**Supplied material**
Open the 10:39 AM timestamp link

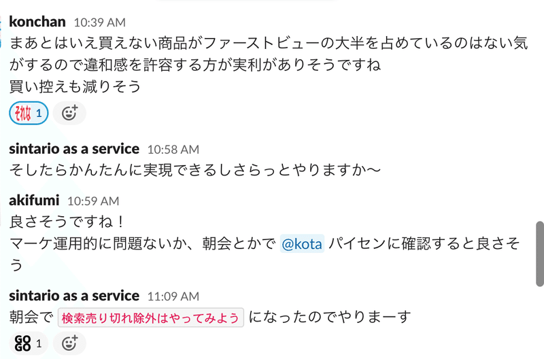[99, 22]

--

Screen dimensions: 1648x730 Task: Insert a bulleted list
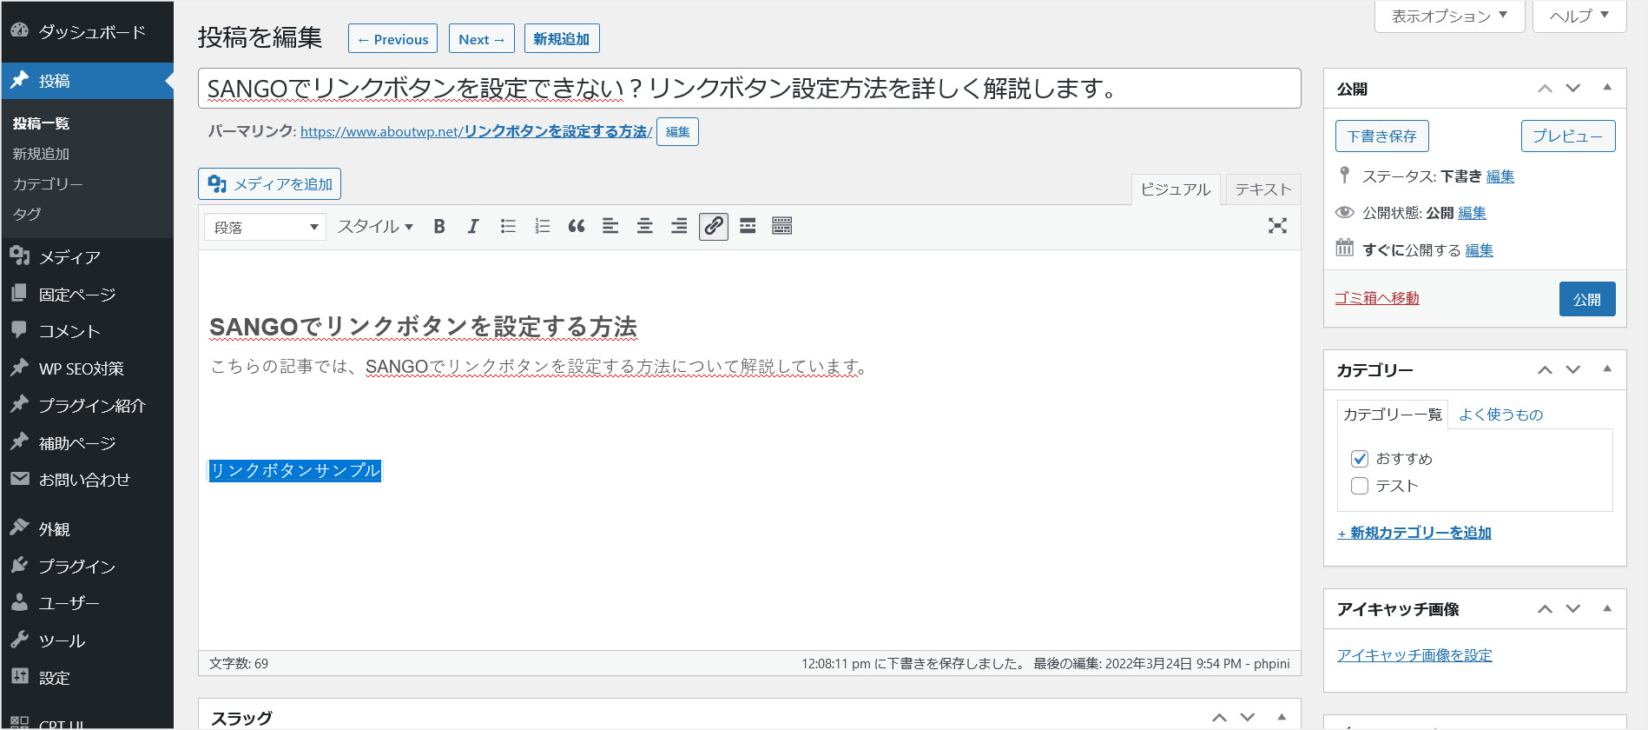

---

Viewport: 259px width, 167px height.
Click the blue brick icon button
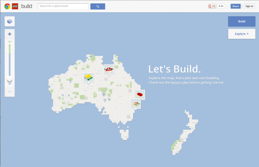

**Problem requirements**
Taking the line with "Viewport: 259px width, 167px height." as the first and the line with "Click the blue brick icon button" as the last, retype that stretch of the data above exactly, with no other lines.

**Answer for the task**
Viewport: 259px width, 167px height.
Click the blue brick icon button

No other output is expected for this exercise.